Soy consciente, mientras guardo la enésima representación de las nalgas de Nikki en una carátula, de que mis oídos empiezan a cerrarse. Nikki tiene un culo precioso, no cabe la menor duda, pero cuando has metido una representación suya en papel en la caja número trescientos, se torna menos atractivo. Quizá las imágenes pornográficas sean algo que no deberíamos contemplar de forma repetida; quizá sí insensibilicen y erosionen la sexualidad. La perorata de Sick Boy se amplía: planes, traiciones, el destino de un hombre sensible rodeado de yonquis, masones, escoria, vagos, putas y tías que no saben vestir.

Me oigo decir a mí mismo: «Mmmm», en señal de continuo acuerdo. Pero después de un rato, Sick Boy me da un meneo y me grita: «¡Renton! ¿Te has quedado totalmente Lee Van?»,[49] me pregunta.

Ahora mismo no tengo demasiado fresco el argot rimado de Leith, así que tardo un poco en caer en la cuenta. «No».

«¡Entonces escucha, puto maleducado! ¡Estamos conversando!».

«¿Qué?».

«He dicho que quería tomar té en porcelana fina», me dice. Se da cuenta de que ha captado mi atención, porque que me jodan si sé de qué habla este capullo. Luego mira a su alrededor y matiza su afirmación. «No, lo que de verdad quiero hacer es tomar té en un ambiente donde esta mierda de porcelana luzca», dice sosteniendo una taza del Ajax, «y la porcelana fina no lo hace, joder», salta, arrojando bruscamente una carátula de vídeo al suelo y poniéndose en pie. La nuez le asoma en el cuello más que un cochinillo en el estómago de una serpiente.

Y entonces lanza la taza contra la pared y yo me estremezco mientras se hace añicos. «Vete a la mierda, esa es la taza de Miz, so cabrón», le digo.

«Perdona, Mark», dice tímidamente, «son los nervios. Demasiada farlopa últimamente. Tendré que tomarme las cosas con más calma».

La verdad es que a mí nunca me ha gustado el perico, pero mucha gente es de la misma opinión y no por ello deja de atiborrarse la tocha. Por el simple hecho de que está ahí. La gente consume mierda que no le hace ningún bien, a menudo por el simple hecho de que puede hacerlo.

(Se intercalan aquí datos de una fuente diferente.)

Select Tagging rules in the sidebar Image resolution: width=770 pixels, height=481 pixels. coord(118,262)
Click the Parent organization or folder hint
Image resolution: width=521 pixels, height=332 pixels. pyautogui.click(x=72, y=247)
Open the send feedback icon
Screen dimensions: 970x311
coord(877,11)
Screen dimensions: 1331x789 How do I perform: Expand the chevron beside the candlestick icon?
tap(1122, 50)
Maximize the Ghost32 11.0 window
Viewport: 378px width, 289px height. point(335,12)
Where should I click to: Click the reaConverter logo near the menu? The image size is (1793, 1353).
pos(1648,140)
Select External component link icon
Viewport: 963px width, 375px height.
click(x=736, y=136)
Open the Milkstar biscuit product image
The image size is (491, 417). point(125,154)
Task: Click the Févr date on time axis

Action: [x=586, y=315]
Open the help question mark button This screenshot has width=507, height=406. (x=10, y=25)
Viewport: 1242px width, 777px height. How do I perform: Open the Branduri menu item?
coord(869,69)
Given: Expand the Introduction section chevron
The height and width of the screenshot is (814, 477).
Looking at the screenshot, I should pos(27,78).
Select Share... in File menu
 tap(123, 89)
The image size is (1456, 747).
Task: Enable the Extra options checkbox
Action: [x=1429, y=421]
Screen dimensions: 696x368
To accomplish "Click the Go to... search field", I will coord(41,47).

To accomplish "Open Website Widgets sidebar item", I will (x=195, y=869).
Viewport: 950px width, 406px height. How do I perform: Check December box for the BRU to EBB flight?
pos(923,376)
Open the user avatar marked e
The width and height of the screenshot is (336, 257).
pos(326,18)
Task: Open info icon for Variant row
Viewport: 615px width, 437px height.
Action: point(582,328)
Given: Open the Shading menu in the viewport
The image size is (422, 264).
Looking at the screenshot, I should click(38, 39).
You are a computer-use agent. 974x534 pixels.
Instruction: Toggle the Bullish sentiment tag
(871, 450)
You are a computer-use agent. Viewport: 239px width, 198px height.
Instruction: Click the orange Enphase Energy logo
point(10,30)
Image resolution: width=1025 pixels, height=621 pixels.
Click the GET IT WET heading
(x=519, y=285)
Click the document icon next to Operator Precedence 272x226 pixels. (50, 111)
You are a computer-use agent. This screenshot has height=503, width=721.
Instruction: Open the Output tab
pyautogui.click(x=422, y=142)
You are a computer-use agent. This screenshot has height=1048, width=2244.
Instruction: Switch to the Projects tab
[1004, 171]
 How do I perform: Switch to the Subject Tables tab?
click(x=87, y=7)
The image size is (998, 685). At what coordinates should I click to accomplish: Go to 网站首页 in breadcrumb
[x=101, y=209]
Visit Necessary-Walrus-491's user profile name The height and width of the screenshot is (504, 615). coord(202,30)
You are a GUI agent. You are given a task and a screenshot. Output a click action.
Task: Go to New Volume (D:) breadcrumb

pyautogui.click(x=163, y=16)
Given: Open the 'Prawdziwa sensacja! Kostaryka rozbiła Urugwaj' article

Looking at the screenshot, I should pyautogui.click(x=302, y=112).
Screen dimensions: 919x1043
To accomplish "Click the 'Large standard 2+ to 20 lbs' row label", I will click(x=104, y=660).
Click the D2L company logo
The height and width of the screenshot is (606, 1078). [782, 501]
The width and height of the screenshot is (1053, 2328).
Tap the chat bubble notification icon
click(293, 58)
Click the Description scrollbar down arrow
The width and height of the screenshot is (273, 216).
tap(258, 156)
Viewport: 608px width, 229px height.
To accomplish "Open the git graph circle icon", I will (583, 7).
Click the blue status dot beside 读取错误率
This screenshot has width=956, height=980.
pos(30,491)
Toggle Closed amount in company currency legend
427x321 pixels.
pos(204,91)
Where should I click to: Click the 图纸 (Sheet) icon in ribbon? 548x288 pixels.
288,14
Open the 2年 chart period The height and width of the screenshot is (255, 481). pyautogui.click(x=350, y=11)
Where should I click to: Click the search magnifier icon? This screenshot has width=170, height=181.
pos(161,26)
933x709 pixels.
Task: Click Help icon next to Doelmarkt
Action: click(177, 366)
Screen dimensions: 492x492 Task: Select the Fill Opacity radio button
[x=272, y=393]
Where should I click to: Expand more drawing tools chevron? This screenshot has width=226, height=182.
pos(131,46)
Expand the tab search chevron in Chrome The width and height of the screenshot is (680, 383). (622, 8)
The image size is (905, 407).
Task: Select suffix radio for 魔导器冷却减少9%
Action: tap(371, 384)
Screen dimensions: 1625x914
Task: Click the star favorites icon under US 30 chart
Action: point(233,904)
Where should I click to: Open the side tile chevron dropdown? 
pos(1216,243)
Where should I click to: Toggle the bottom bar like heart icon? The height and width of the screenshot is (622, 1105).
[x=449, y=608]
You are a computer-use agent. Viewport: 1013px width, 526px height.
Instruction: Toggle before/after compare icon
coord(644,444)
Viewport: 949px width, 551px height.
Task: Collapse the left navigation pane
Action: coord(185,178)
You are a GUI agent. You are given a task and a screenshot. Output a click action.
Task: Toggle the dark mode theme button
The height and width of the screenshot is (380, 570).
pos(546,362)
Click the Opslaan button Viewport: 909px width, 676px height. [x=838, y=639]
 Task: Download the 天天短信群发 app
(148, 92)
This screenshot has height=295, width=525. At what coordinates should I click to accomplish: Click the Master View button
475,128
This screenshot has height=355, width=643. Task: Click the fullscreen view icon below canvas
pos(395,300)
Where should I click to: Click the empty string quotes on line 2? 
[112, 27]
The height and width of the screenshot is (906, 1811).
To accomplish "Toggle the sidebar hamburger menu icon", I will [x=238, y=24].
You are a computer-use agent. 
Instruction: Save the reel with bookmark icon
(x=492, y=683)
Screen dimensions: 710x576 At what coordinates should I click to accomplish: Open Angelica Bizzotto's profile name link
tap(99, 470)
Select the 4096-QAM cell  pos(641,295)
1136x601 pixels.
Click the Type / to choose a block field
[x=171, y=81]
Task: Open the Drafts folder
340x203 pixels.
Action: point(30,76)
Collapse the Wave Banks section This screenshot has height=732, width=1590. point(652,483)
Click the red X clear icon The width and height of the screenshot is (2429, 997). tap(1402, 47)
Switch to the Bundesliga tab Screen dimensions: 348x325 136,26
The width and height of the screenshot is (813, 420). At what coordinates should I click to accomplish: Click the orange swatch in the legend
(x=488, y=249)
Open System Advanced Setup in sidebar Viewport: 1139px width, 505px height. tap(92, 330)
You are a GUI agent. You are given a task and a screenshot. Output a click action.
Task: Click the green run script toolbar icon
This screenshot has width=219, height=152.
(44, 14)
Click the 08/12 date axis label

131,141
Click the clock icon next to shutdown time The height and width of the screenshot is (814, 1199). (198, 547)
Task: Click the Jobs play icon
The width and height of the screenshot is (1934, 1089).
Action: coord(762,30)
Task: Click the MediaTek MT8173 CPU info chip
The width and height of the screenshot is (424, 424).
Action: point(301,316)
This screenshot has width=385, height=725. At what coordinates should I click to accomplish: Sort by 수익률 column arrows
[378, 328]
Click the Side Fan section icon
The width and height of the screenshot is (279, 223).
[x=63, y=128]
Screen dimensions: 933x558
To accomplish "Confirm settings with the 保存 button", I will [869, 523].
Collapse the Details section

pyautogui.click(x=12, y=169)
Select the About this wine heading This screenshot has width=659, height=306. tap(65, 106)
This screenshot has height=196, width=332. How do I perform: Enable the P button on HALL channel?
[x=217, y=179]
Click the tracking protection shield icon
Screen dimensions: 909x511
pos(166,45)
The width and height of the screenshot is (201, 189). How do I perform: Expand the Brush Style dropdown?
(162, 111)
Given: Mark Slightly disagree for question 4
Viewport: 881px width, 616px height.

Sería ingenuo esperar que las drogas fueran ajenas a las leyes del moderno capitalismo de consumo. Especialmente cuando, en tanto producto, son el que mejor ayuda a definirlo.

Nos lleva otras dos tensas y asquerosas horas terminar con nuestra copiosa tarea. Tengo callos en las manos y me duelen el pulgar y la muñeca. Miro las cajas llenas de vídeos allí amontonadas. Sí, ya tenemos el «producto», como a él le gusta denominarlo, listo para ser distribuido después de Cannes. Aún no puedo creer que nos haya conseguido plaza en el festival de Cine de Cannes. No se trata del verdadero festival de Cannes, sino del festival de cine adulto que tiene lugar en las mismas fechas. Cuando hago este matiz, por lo general cuando está ligando con una mujer, cosa que parece que haga a todas horas, le pone de los nervios. «Es un festival de cine, y además tiene lugar en Cannes. ¿Qué puto problema hay?».

Me alegro de abandonar el almacén y de volver al centro. Esta vez estamos dándonos un poco la vida padre, residiendo en el American Hotel del Leidseplein. Había tomado una copa en el bar unas cuantas veces, pero jamás de los jamases pensé que me hospedaría aquí. Nos acomodamos en la barra y pagamos unos precios demenciales. Pero ahora podemos permitírnoslo y durante algún tiempo podremos seguir haciéndolo. Bueno, algunos.